6 thoughts on “Start Up No.1211: Google/YouTube moderators speak out, the adaptive UI, Facebook goes DeepText, on Corbyn in 2015, and more

  1. Like, Clippy, but for the whole UI, and replacing the basic UI instead of being superimposed on it ? Who wouldn’t love that ?

    Also, how to solve the inobvious-UI problem by making it even less obvious. I used to tell “my” devs to think of their moms trying to use the apps/sites to try and instill some awareness and empathy. Now it’ll be “tell that to the UIAI team !”

    And finally, tech training/support is social. IT is a language; differentiating by user is Babel all over again.

    They should probably start by trying to design an independent smart UI help system, so that users get confident asking the app for help on itself, instead of me ^^

  2. I just discovered Wikipedia has a list of the best-selling smartphones (not by OEM, by individual model): https://en.wikipedia.org/wiki/List_of_best-selling_mobile_phones#2019

    Kind of interesting/surprising. Of course this varies wildly by country/region because especially the new Chinese OEMs have very patchy/uneven coverage, but still:
    – I’m surprised Huawei sells more flagship P/Mate than midrangers/Honor handsets
    – It’s encouraging Redmi sold more Notes than 6A. 6A is a very cut-down device (no ARM A7x, no touchID, usually 2GB/16GB), a clear case of paying a little but less to get a whole lot less.
    – Samsung’s midrange is strong.

    It’s a pity media coverage focuses on flagships. There are precious few resources to evaluate low/mid-range handsets, especially in the Western world. I go with Techtablets.com and gsmarena.com.

    • Oh, and I just realized Android Go, the lighter version of Android, has vanished from the radar. It’s still around, but no announcement and the “lite” version of apps that appeared after it was launched have trickled to nothing, so slow death.
      It never made a whole lot of sense, the basic SW was the same, only optimized for slightly less CPU/storage/data, so a whole lot of ongoing effort for $20 of hardware, and for low-value customers. Google got its tentacles into KaiOS anyway so they’ve got that low-end monetized w/o the headache of being in charge of a discount ecosystem.

  3. Re Google and Turkey: the reporting is bad on that one. Engadget says “change its software distribution agreements in order to allow consumers to choose a different search engine for their Android devices.”. But that’s always been possible: by changing the browser default search engine, by using a different browser, and/or by using a different search app+widget, assistant…

    Is this about defaults and a getting a setup-time voting screen like the EU got in Windows for Browsers, or am I missing something ?

  4. This one is interesting: large scale blind test of smartphone cameras over social media: https://www.youtube.com/watch?time_continue=353&v=KxsFat1ImiY&feature=emb_logo

    Surprisingly, Samsung gets the two top slots, with a rather under-hyped and staid camera subsystem.

    Mostly, it’s a valid test because a) it’s blind which is ground zero for a valid test and b) it’s over social media, where I’d guess 90% of real-world pictures end up.

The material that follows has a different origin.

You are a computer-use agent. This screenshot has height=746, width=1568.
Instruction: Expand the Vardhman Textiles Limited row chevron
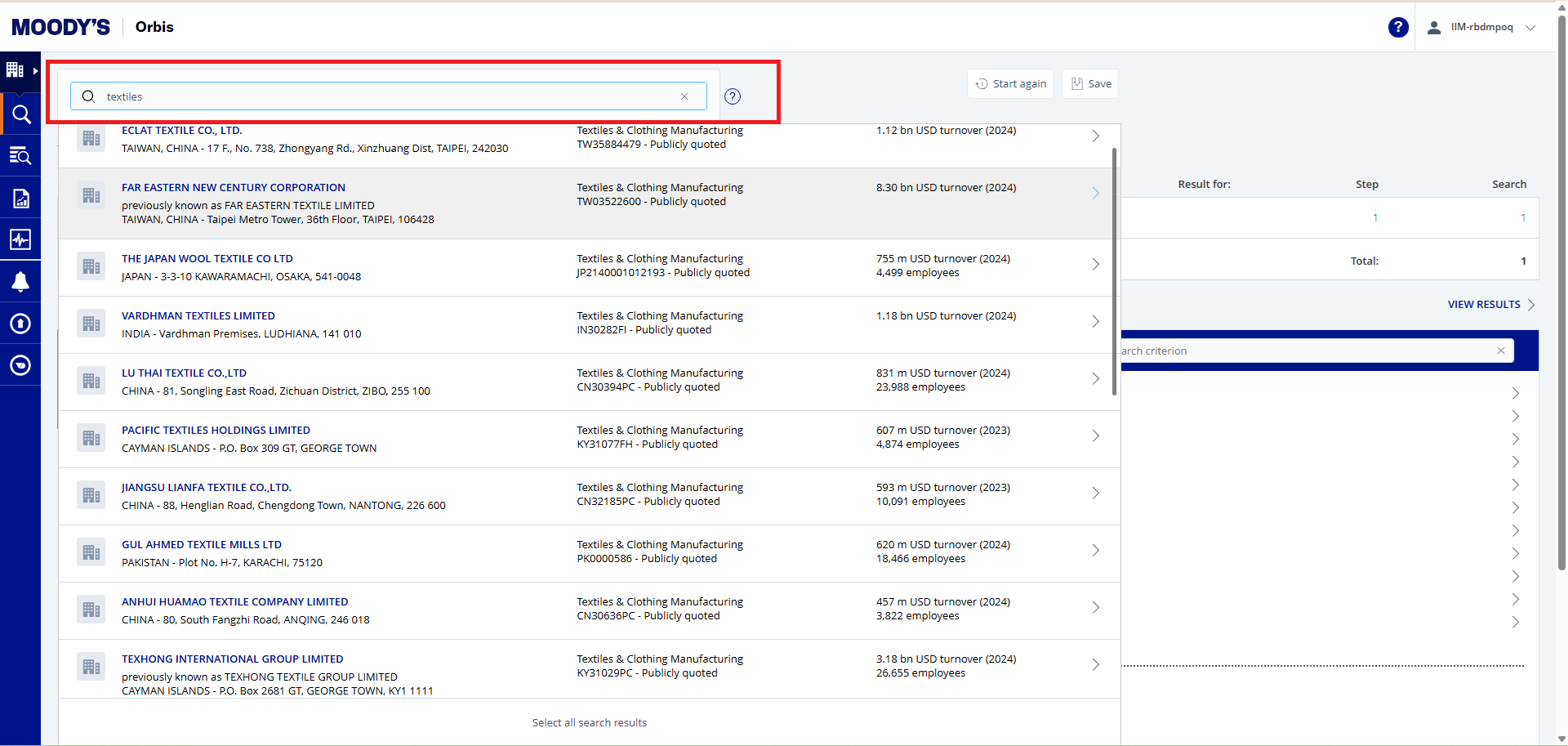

    If one wants to nitpick, a couple of issues:
    – it’s by direct elimination, which makes results for all but the top 2 phones unfathomable.For example, we’ll never know how the Mi Note 10 compares to a Pixel 4 because they didn’t get matched. And the Mi Note 10 lost in the first round, but to a finalist, so there’s no knowing whether it’s better than any of the other phones that made it past 1/2/3 rounds.
    – there was only one pic, and it changed for each round. So there was an element of luck about a phone getting a pic that is its opponent strong or weak point. Apparently iPhones have an issue with white balance while OnePlus doesn’t, and the first pic put that into play, so the iPhone got dumped on the first pic.
    – it was a choice of likeable picture by regular Joes, not an evaluation of best technical pic by experts. What looks pleasing vs what iss accurate, rich, a good basis for some post-prod work. That’s fair though, most people want a cute pic, not a post-prod-ready one.